**TASK INSTRUCTIONS:**
The entries that follow must be given again exactly, with the pictures excluded.

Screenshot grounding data
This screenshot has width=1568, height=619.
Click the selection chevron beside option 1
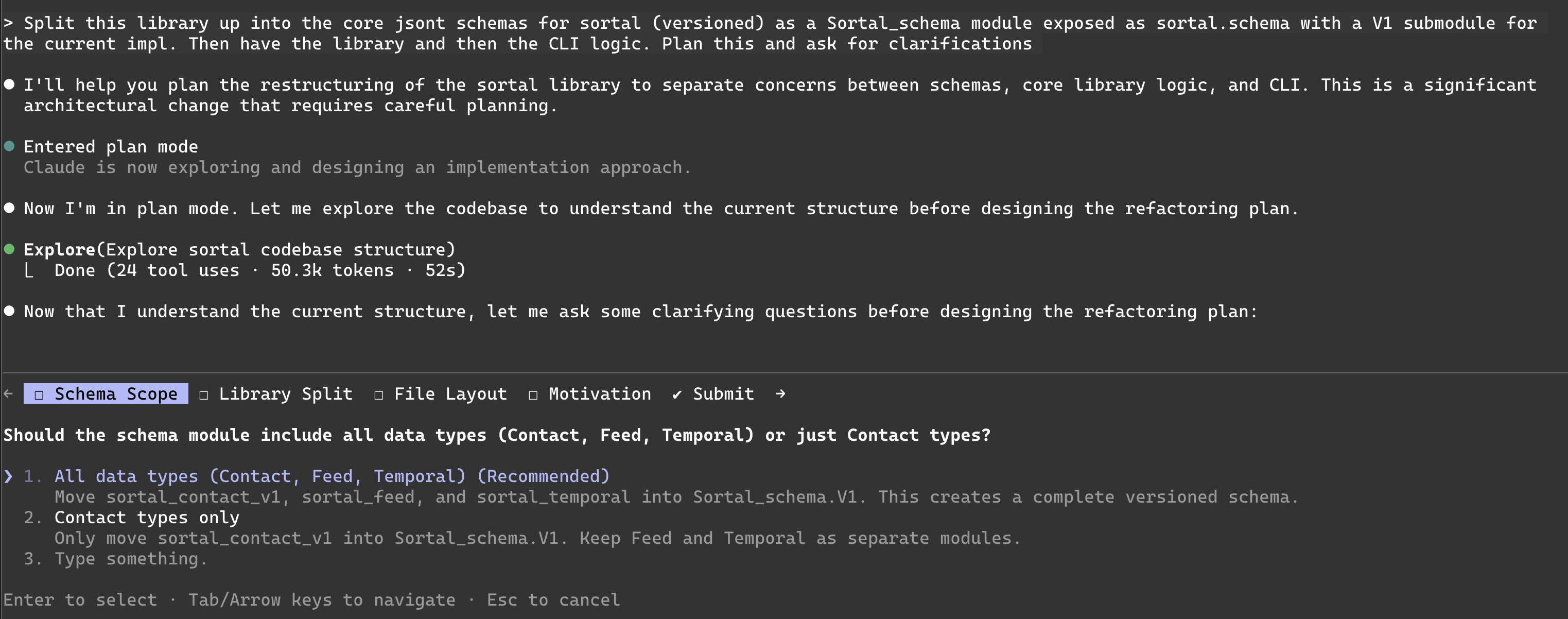click(8, 476)
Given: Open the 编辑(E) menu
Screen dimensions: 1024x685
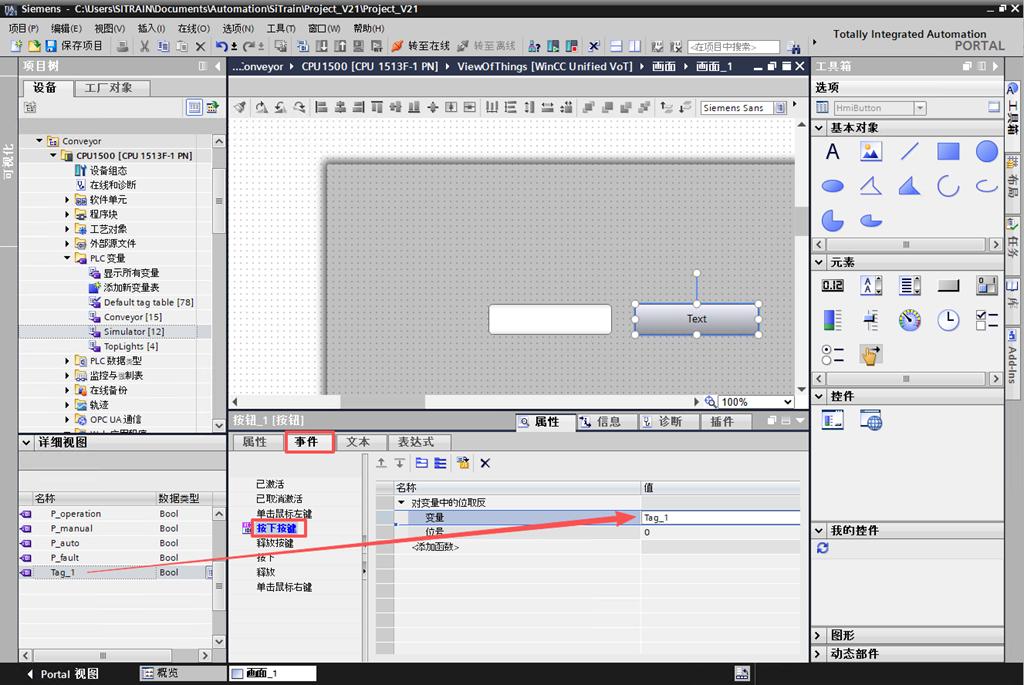Looking at the screenshot, I should 67,29.
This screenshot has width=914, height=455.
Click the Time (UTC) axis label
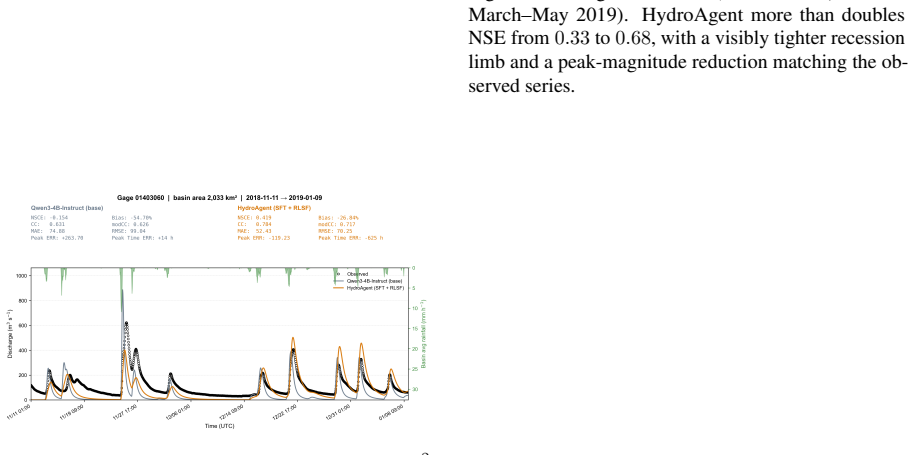[x=220, y=426]
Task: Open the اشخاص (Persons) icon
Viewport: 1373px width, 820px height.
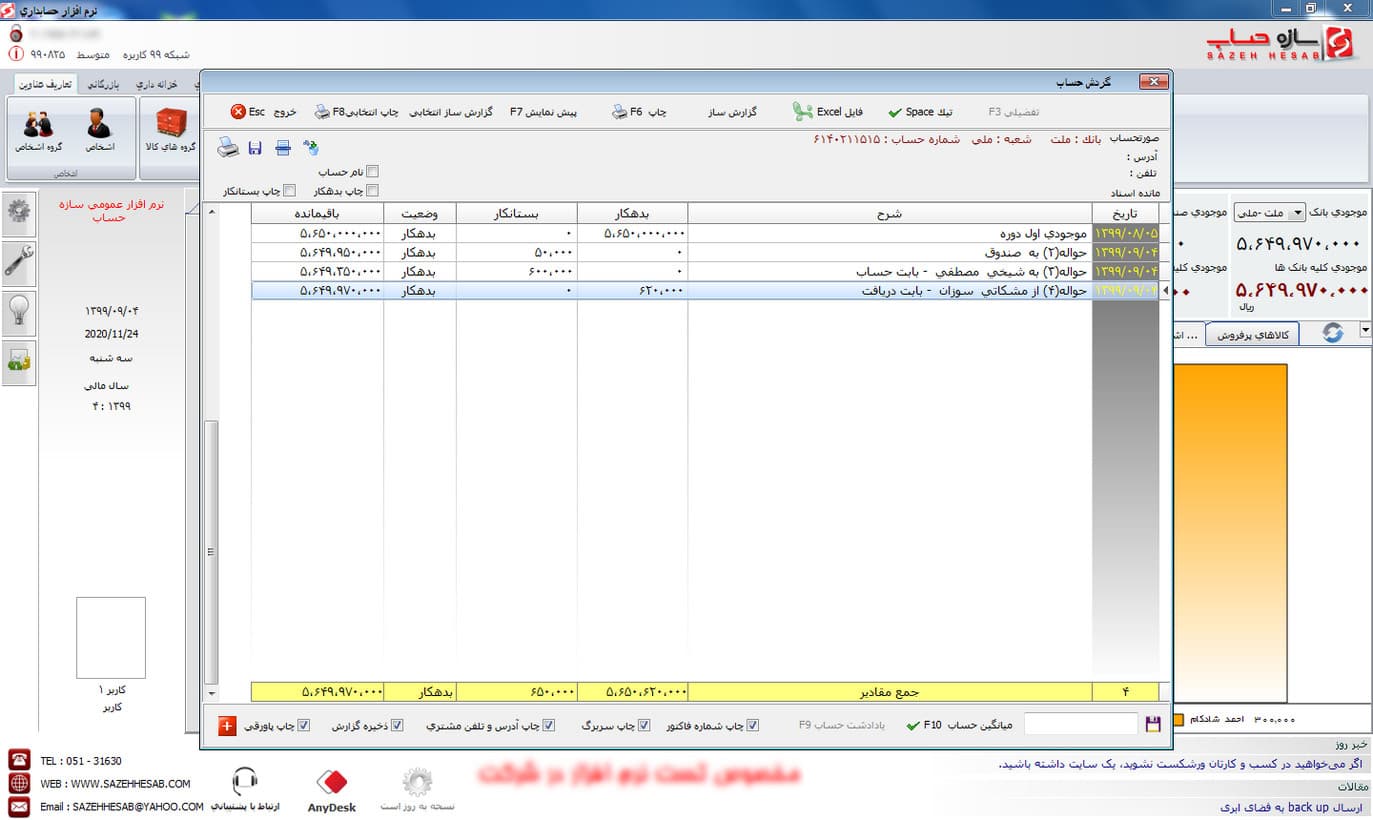Action: tap(99, 129)
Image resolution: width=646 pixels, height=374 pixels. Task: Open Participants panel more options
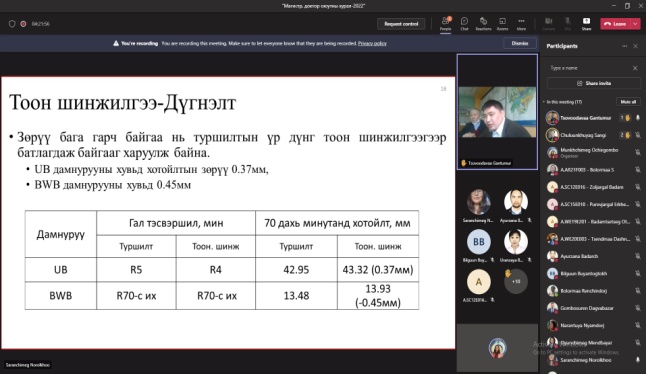(x=625, y=46)
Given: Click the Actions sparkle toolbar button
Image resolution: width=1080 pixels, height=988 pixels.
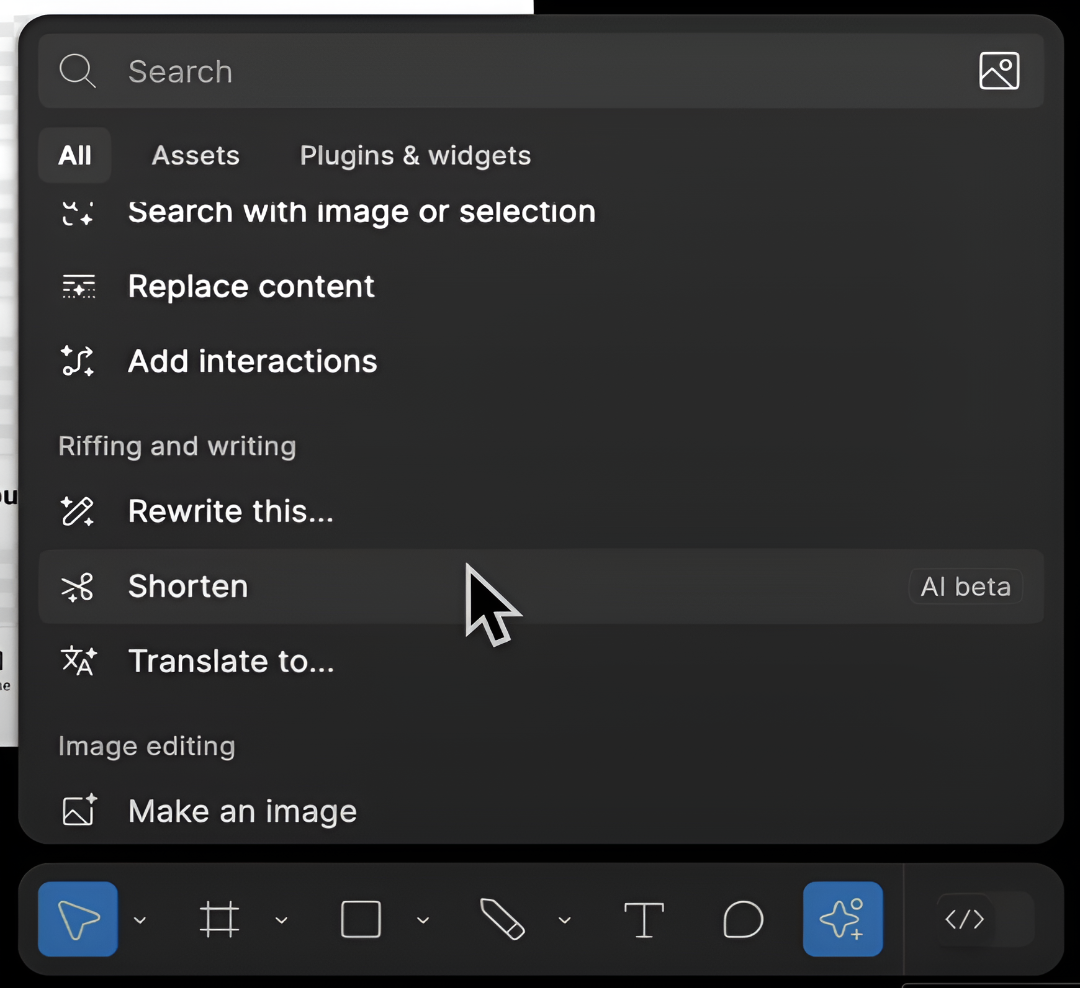Looking at the screenshot, I should (x=842, y=919).
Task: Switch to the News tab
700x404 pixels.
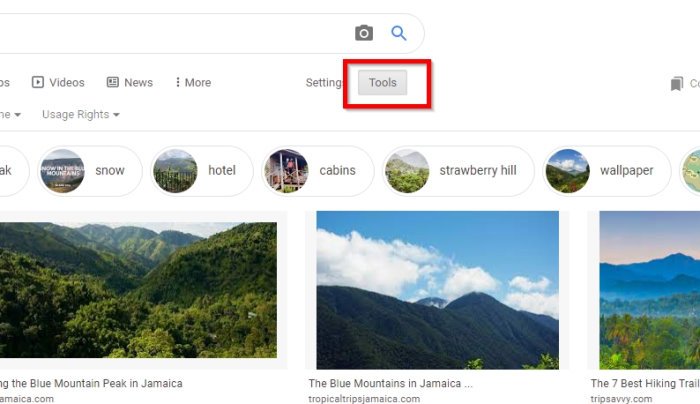Action: pyautogui.click(x=129, y=83)
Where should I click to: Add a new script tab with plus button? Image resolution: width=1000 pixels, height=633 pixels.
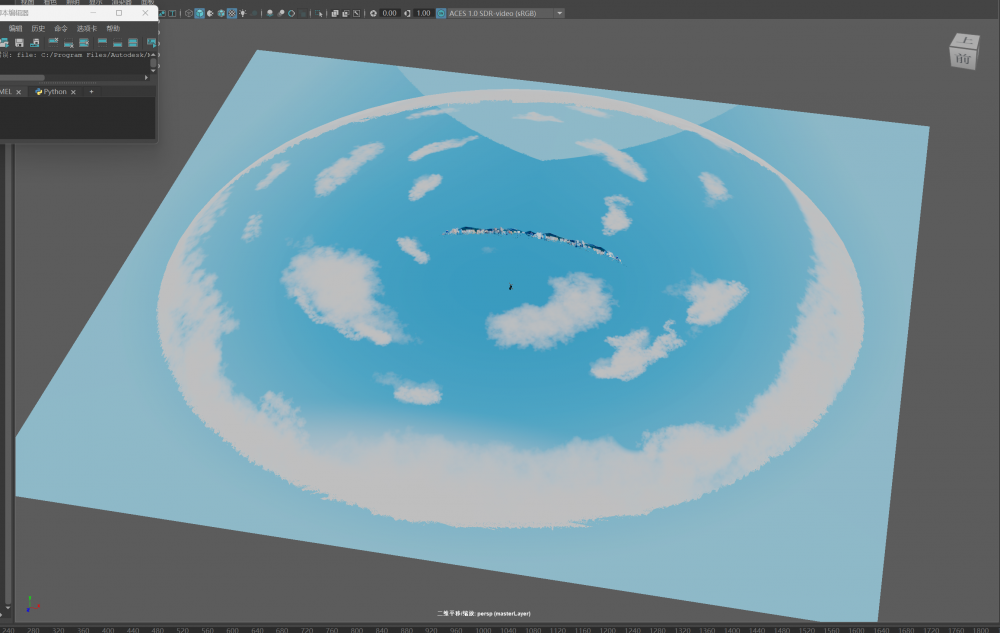point(91,92)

**RESPONSE TO THE TASK:**
This screenshot has width=1568, height=619.
Click the selection chevron beside option 1
click(8, 476)
Given: Open the 编辑(E) menu
Screen dimensions: 1024x685
Looking at the screenshot, I should 67,29.
This screenshot has width=914, height=455.
Click the Time (UTC) axis label
[x=220, y=426]
Task: Open the اشخاص (Persons) icon
Viewport: 1373px width, 820px height.
Action: tap(99, 129)
Image resolution: width=646 pixels, height=374 pixels. Task: Open Participants panel more options
(x=625, y=46)
Given: Click the Actions sparkle toolbar button
Image resolution: width=1080 pixels, height=988 pixels.
Looking at the screenshot, I should (x=842, y=919).
Task: Switch to the News tab
700x404 pixels.
Action: pyautogui.click(x=129, y=83)
Where should I click to: Add a new script tab with plus button? Image resolution: width=1000 pixels, height=633 pixels.
point(91,92)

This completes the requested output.